For Levi Leipheimer, who sat close to the overall for much of the week, Saturday's stage from Sisteron to Nice meant the end of his hopes. Leipheimer had a disaster day. He crashed not only once, but three times on the descent off the Col de Vence. Valverde's Movistar team drove the field hard on the descent, which prompted some riders and fans to cry foul. That's bike racing, sometimes. The strong do what they can, the weak suffer what they must.
Leipheimer reached Sisteron more than 16 minutes behind stage winner Thomas De Gendt. In Nice, he managed 22nd on the Col d'Èze, but it was surely not what he'd expected back in Paris when the race began.
Since the announcement of this year's Tour de France course, Wiggins has ranked among the top favorites. The course this year does the climbers no favors. Eat your heart out Andy! Wiggins will love the endless kilometers of time trialing come July. So too will Cadel Evans. Where is Evans, anyway? Evans, he's taking it tranquilo and racing Tirreno-Adriatico. No early-season hijinx for him.

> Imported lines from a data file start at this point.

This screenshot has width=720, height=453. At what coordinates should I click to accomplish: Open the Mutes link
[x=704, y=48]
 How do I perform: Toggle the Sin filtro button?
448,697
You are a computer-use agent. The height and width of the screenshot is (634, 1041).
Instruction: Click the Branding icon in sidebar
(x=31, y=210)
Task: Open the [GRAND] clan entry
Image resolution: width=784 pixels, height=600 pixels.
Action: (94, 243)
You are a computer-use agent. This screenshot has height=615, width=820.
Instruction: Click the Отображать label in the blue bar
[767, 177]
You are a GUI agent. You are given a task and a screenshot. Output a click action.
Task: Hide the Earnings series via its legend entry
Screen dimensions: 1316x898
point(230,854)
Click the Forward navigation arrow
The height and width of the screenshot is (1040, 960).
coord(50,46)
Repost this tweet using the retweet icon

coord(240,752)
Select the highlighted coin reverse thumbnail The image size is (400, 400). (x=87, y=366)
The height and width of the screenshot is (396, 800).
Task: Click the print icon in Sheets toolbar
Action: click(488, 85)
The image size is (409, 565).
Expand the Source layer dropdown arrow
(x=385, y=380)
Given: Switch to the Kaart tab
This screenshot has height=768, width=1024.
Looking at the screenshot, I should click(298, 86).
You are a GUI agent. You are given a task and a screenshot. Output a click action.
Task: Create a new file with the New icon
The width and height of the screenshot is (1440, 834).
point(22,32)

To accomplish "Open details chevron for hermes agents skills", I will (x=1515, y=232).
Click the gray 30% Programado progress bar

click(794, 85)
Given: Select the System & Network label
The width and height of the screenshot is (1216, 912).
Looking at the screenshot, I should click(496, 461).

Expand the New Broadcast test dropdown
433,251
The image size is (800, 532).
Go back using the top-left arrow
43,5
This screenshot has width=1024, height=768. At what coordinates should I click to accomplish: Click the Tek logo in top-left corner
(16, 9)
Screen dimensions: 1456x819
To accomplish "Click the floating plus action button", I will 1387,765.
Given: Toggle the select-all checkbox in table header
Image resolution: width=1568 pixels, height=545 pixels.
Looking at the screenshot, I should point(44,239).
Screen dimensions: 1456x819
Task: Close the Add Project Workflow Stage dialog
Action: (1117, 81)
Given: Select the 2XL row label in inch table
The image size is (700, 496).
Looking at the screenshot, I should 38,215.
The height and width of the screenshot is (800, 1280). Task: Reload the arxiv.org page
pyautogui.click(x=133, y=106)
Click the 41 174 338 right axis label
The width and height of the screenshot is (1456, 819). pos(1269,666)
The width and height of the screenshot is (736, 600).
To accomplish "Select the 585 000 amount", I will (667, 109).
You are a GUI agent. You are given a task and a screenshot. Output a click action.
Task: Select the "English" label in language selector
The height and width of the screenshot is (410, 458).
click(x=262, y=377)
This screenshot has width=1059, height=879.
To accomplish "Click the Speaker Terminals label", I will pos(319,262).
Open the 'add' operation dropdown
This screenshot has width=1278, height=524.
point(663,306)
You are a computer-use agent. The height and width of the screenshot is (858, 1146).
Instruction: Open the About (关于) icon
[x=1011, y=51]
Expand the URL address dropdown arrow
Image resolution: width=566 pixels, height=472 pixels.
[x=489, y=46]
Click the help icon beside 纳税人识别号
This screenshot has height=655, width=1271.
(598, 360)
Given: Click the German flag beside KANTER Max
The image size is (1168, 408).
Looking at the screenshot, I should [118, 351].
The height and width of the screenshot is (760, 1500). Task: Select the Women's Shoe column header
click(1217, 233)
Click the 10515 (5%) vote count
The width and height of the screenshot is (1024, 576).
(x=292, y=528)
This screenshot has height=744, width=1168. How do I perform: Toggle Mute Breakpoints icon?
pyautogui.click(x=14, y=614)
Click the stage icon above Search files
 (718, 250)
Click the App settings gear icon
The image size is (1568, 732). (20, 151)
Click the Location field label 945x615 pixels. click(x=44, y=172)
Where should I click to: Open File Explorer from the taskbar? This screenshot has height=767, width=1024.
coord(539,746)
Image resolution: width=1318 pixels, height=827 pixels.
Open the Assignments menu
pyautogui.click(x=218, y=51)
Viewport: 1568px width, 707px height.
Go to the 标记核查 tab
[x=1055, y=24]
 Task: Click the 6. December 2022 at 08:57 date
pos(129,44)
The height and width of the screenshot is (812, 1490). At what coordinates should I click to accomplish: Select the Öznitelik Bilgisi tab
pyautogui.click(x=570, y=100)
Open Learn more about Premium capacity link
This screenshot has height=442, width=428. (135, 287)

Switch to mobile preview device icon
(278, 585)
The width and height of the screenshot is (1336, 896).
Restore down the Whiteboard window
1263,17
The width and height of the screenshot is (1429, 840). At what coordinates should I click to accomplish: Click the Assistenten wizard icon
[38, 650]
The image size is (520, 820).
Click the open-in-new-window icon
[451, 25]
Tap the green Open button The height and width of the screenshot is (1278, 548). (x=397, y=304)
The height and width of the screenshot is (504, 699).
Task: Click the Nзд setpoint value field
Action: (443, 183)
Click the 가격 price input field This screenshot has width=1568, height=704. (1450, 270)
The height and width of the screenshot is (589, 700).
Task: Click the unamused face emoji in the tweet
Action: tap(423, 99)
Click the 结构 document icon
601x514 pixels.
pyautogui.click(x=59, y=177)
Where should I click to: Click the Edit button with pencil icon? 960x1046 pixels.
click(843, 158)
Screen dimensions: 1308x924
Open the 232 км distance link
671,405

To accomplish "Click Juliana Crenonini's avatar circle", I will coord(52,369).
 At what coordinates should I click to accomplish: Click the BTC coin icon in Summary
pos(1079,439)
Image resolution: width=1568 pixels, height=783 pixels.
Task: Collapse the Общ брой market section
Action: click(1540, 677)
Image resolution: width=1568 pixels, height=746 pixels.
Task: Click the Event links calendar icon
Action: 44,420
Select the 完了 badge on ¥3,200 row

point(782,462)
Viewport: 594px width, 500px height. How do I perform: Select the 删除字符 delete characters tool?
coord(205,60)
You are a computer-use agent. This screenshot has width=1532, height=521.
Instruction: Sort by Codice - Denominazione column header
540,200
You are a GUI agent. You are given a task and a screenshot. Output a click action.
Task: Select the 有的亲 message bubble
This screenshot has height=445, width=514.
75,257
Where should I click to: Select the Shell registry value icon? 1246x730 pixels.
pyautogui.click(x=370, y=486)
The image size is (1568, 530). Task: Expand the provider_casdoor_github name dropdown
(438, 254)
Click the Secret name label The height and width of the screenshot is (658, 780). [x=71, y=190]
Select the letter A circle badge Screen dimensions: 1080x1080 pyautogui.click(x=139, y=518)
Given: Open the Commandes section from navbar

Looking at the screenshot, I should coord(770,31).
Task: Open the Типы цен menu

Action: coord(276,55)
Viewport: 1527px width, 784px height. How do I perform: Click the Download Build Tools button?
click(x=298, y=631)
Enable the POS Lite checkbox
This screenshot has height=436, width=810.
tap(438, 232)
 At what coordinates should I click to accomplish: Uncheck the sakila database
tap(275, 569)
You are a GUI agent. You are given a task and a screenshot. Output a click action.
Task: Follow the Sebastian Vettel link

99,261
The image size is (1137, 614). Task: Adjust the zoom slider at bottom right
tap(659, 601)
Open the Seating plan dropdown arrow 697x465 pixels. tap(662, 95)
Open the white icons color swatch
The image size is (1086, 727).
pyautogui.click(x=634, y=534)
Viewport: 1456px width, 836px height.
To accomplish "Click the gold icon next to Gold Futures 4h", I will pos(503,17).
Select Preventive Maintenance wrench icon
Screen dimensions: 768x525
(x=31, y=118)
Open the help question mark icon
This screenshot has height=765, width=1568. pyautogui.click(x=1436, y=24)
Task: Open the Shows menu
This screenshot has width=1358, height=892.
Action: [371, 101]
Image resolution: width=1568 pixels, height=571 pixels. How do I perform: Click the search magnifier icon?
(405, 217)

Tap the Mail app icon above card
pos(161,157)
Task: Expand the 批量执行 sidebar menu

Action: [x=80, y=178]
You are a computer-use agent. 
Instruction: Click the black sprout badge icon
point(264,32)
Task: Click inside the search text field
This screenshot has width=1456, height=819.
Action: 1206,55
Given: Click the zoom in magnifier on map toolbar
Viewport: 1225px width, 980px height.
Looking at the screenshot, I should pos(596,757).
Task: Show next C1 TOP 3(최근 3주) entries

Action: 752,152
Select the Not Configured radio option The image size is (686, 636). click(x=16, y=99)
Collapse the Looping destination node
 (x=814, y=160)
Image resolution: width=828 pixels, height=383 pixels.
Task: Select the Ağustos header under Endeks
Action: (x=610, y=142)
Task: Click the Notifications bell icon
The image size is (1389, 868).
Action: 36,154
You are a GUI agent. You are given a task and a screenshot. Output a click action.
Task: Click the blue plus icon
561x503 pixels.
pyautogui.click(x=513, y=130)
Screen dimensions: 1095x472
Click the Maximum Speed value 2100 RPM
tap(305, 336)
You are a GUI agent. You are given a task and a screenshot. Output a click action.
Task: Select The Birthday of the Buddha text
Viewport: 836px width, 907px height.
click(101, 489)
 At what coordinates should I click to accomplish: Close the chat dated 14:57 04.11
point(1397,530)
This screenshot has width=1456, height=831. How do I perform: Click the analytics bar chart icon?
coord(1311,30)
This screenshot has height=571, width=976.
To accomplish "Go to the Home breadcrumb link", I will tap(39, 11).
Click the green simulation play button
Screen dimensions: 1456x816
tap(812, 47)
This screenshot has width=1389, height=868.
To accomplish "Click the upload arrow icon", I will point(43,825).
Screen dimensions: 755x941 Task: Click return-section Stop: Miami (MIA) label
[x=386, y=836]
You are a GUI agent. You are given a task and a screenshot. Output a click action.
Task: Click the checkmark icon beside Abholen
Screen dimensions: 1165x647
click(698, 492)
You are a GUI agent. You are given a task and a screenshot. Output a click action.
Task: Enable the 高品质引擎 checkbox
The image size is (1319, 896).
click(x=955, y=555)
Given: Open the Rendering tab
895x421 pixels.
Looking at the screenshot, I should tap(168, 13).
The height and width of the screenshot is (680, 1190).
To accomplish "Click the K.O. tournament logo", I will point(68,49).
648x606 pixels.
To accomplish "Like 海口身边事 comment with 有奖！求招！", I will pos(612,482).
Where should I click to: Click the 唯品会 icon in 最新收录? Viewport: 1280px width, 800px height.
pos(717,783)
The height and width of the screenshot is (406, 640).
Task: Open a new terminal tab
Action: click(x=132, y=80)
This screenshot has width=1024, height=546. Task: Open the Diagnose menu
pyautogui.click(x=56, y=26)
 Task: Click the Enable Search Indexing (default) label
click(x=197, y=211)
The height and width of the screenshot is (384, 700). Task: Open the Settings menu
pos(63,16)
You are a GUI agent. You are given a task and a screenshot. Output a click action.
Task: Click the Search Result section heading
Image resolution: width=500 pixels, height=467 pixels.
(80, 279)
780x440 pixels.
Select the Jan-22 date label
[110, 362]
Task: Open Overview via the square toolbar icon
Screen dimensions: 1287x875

Anyway, it's a long time until July. Really, I can't think that far ahead. I think I know what I'm having for lunch, maybe.
Bradley Wiggins is the second-ever British winner of Paris-Nice. Forty-five years ago, Tom Simpson won the Race to the Sun. Whatever happens down the road, Wiggins rode a near-perfect race this past week. His opening time trial put him close to the race lead, then smart riding put him into the Yellow Jersey on the time bonus. He defended well on the key climbing stage in Mende. Then, he punctuated his performance with a stage victory on the Col d'Èze. Really, it doesn't get much better than that.